Some potentially radical changes in public policy are prevented, or at least constrained somewhat, by the twin protections provided by European Union (EU) law and the European Convention on Human Rights (ECHR). Is this true of cut backs of legal aid in civil and administrative cases?

Legal aid in EU countries takes two forms: support for the costs of a lawyer, and exemption from court fees.1 Some states provide for only one of these types of support, and some provide both. There are also alternative means of assisting litigants, namely: legal expenses insurance, legal advice centres, pro bono work and self-help services.2 Across the EU, there is a wide discrepancy in the amount of legal aid expenditure per person, with most Member States spending less than €5 per person and expenditure being cut in many countries.3

The ECHR

Although Article 6(3)(c) ECHR guarantees legal aid as regards criminal matters, there is no express provision on legal aid in civil or administrative proceedings. However, starting with the 1979 judgment in Airey v Ireland,4 the European Court of Human Rights (ECtHR) stated that the general right to a fair trial in Article 6(1) ECHR could include an implied right to legal aid in civil cases too, if this is necessary to ensure effective access to justice. The facts of the case concerned judicial separation proceedings, and the Court considered that the alternative of presenting her case in person would not fully guarantee the applicant’s right to a fair trial, due to the complex procedural and substantive law, the need for expert advice as regards evidence and other witnesses, and the emotional impact of the case.

The Court rejected the argument that a right to legal aid in civil proceedings brought the ECHR unduly into the field of social rights, and that Article 6(3)(c) ECHR implied a contrario that there was no right to legal aid in civil matters.

The key point was that ‘despite the absence of a similar clause for civil litigation’, Article 6(1) may sometimes compel the State to provide for the assistance of a lawyer when such assistance proves indispensable for an effective access to court either because legal representation is rendered compulsory, as is done by the domestic law of certain Contracting States for various types of litigation, or by reason of the complexity of the procedure or of the case.

Subsequent case law made clear that there is no general right to legal aid in all civil proceedings. Rather, any limitation on the right of access to the courts (the implied right which legal aid facilitates) cannot undermine the very core of the right.

Limitations of the right must pursue a legitimate aim, and must also be proportionate in light of the legitimate aim which they seek to satisfy.

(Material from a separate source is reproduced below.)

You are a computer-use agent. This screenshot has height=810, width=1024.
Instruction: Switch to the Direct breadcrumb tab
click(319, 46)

For instance, in Tolstoy-Miloslavsky the applicant, a defendant in a libel case, challenged an order for security for costs of over £100,000 that he would have to pay within 14 days in order to bring an appeal.5

The ECtHR ruled that there was a ‘legitimate aim’ for the costs order (protecting the other party from shouldering his own costs if the applicant could not pay them in the event of an unsuccessful appeal). The merits test imposed upon the proceedings could also be ‘said to have been imposed in the interests of a fair administration of justice’. The security for costs requirement did not impair ‘the very essence’ of the right of access to court, because there had already been an extensive first-instance hearing; the sum was a reasonable estimate of the costs involved; the applicant could not have raised the money in a longer period of time; the national court took the merits into account when considering a possible waiver of an order for security of costs; the applicant was more interested in determining liability than costs (he had refused a proposed settlement); and there was a full judicial assessment of the costs issue. Therefore there was no ‘arbitrariness’ in issuing the order for security of costs.

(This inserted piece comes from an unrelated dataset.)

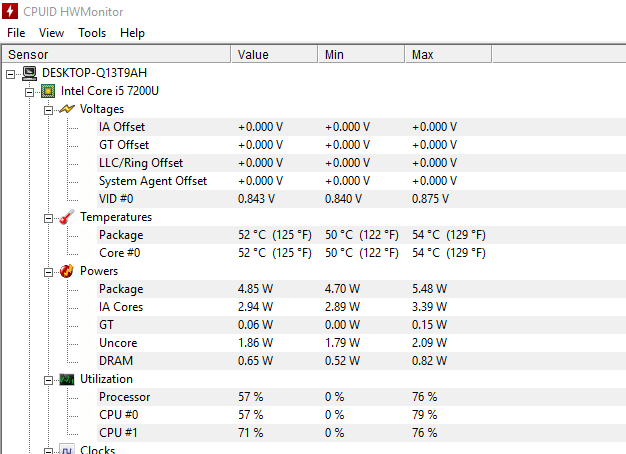Image resolution: width=626 pixels, height=454 pixels.
Task: Open the File menu
Action: tap(16, 33)
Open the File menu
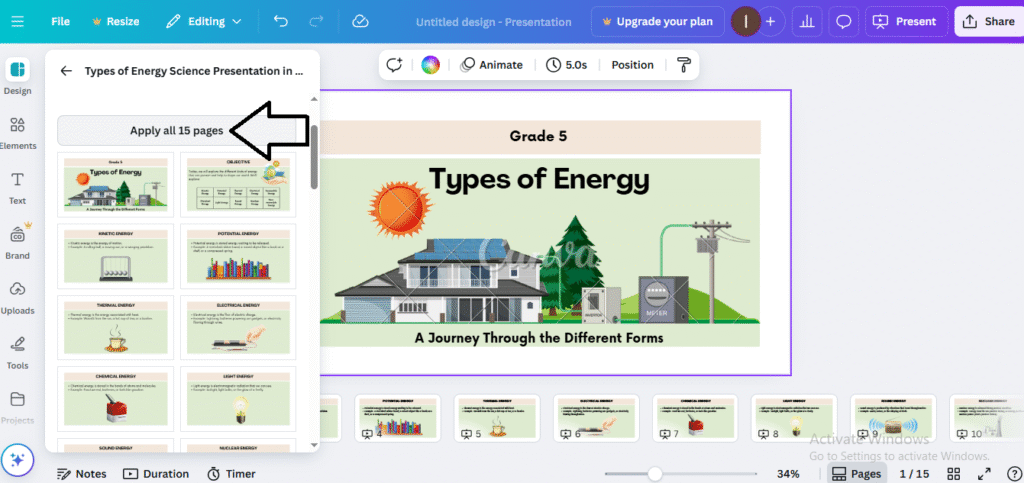 (x=60, y=21)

In the case of Kreuz v Poland,6 the ECtHR reiterated that a requirement to provide security for costs was in principle a legitimate restriction on access to court. But in that case, the required security amounted to a year’s average salary. Although the applicant was a businessman, the dispute was ‘related only loosely, if at all, to a business activity as such’. Rather it was a claim for damages against a public authority. Also, the national courts only considered his hypothetical earning capacity, not the amount which he actually earned, did not supply any evidence to contradict his account of his earnings, and made assumptions which were not supported by any evidence. Moreover, national law allows for the exemption from court fees to be revoked if the applicant’s financial situation improves. On the whole, then, there was an insufficient balance between the state interest in collecting court fees and the applicant’s right to vindicate his claim in the courts, since the required fee was excessive and deterred him from going to court at all.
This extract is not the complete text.